[Exercise details] Check every line of the data and copy the ones where "agent" appears.

** Provided data follows **

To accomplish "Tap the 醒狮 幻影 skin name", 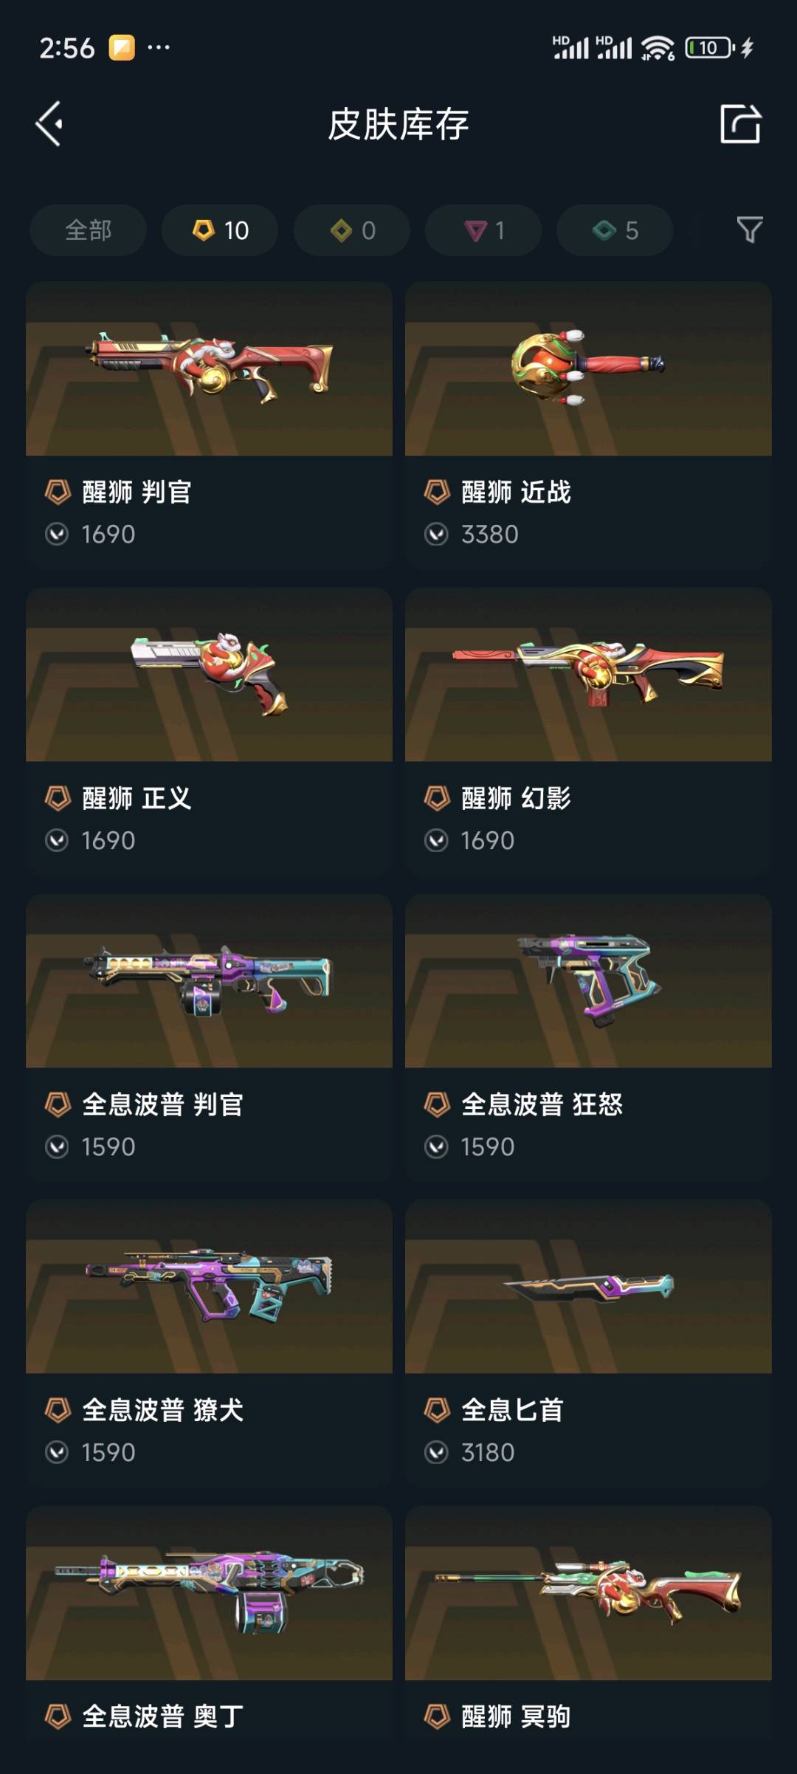I will (516, 798).
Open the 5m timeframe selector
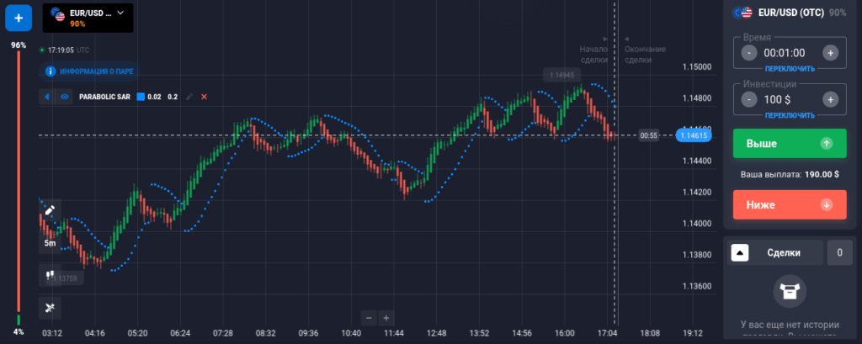 coord(50,243)
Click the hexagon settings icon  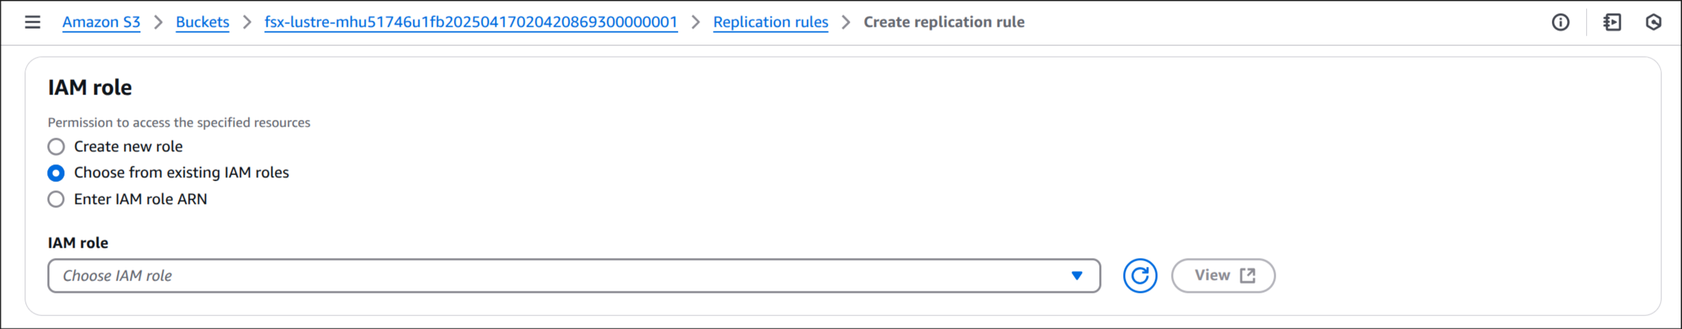(x=1653, y=23)
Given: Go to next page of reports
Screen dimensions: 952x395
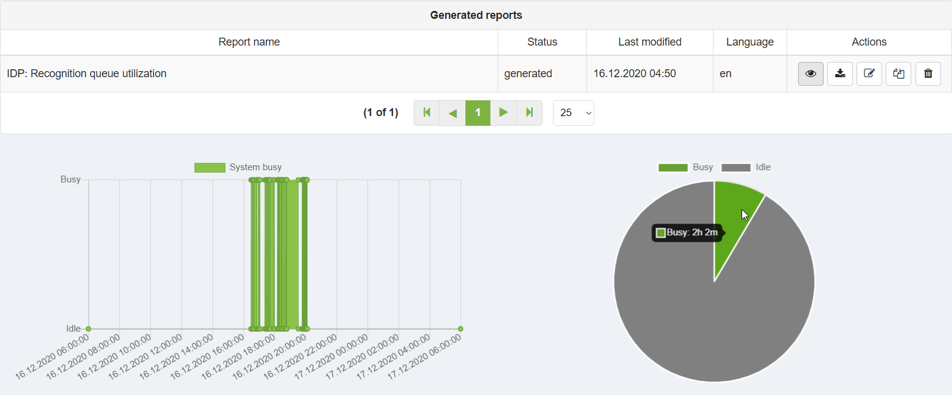Looking at the screenshot, I should [503, 112].
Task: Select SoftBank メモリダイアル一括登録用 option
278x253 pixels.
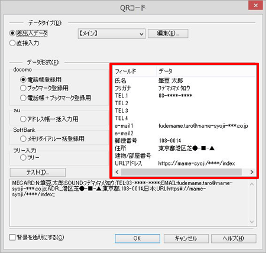Action: (23, 139)
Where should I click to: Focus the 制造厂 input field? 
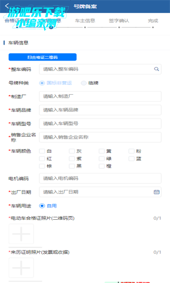tap(100, 96)
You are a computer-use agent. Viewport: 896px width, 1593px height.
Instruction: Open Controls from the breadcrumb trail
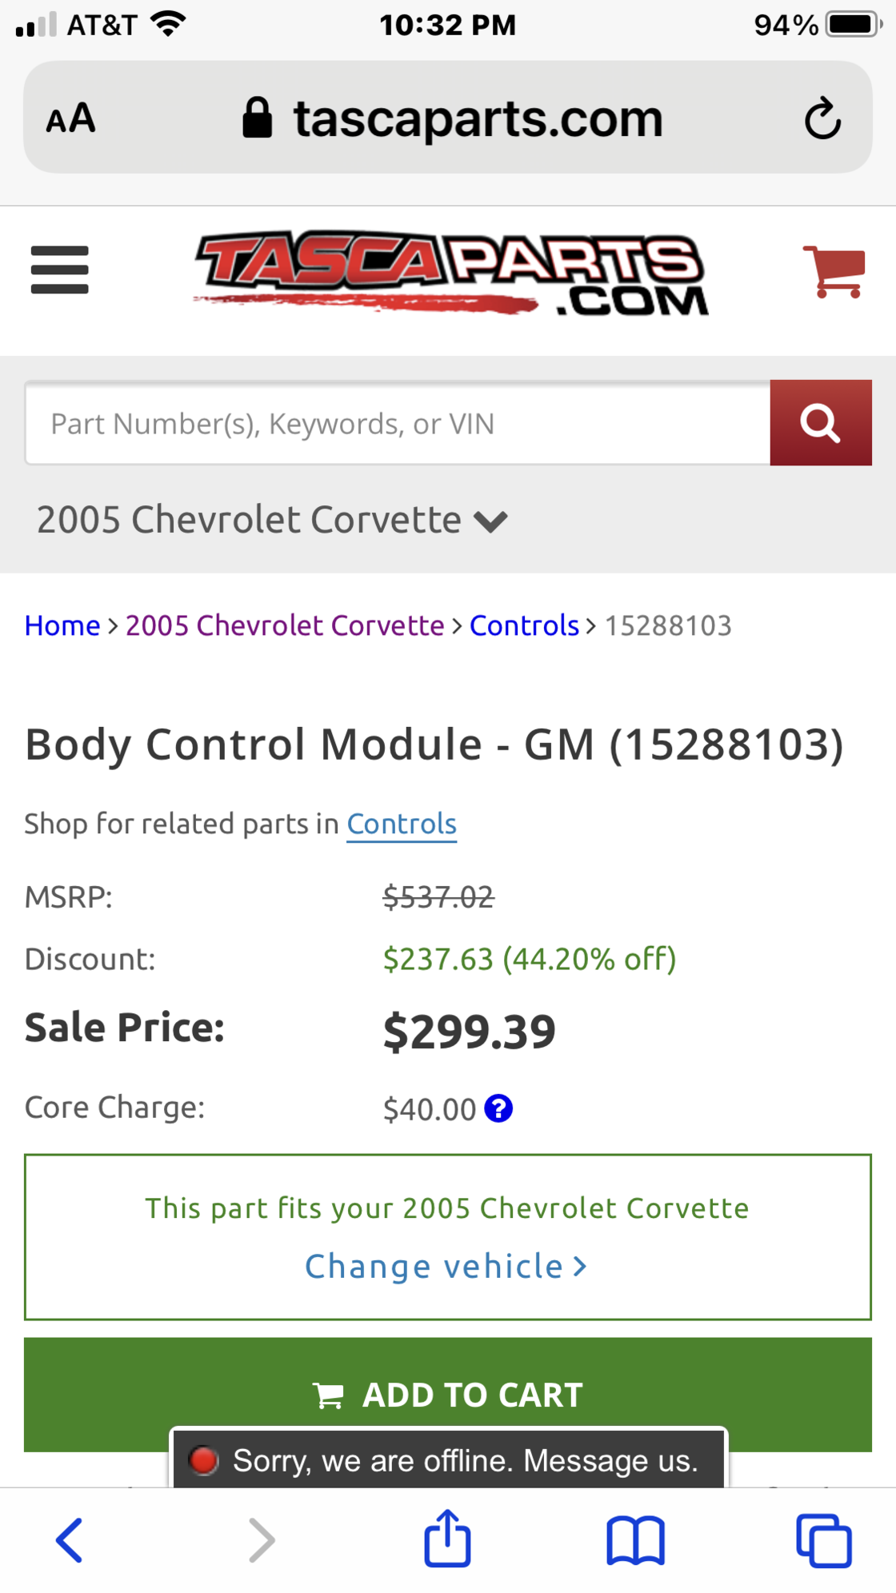click(x=525, y=625)
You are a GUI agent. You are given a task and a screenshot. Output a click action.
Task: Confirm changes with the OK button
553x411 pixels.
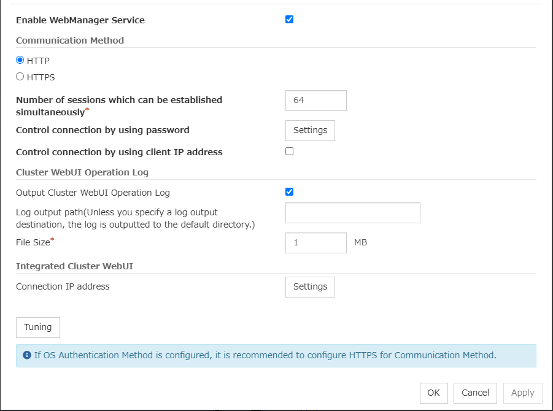coord(433,393)

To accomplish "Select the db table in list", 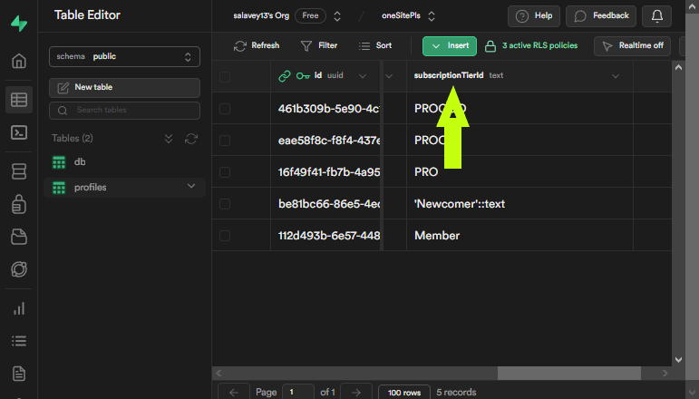I will pyautogui.click(x=80, y=162).
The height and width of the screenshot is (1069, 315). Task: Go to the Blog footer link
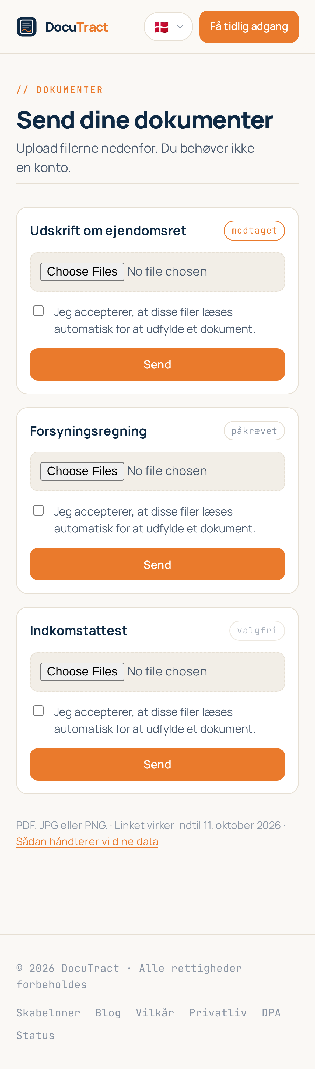[x=108, y=1013]
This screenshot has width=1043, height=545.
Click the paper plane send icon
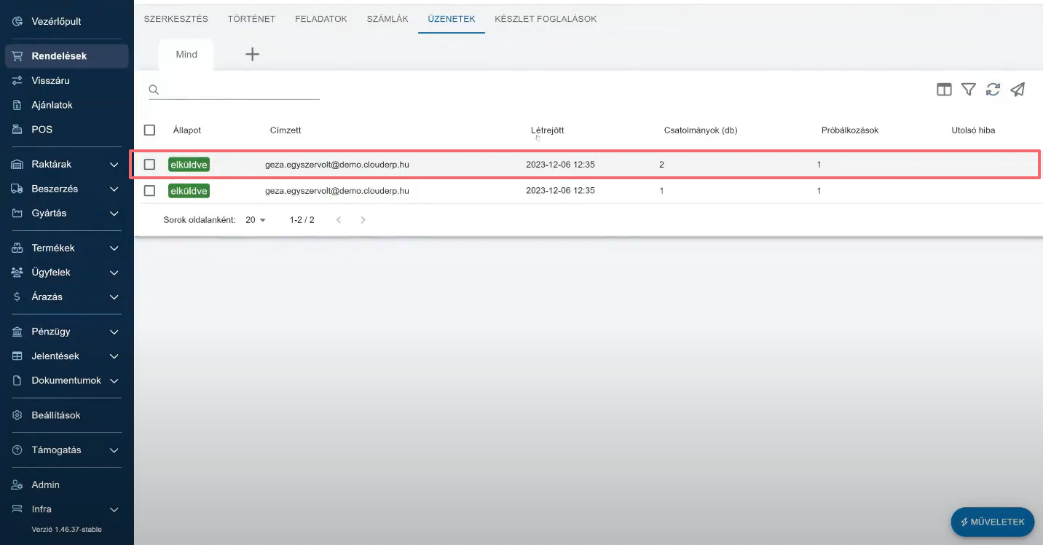point(1018,90)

** End of Provided data **

[Response to the task]
You are a computer-use agent. Viewport: 896px width, 1593px height.
You are a GUI agent. You are given a task and a screenshot. Output a click action.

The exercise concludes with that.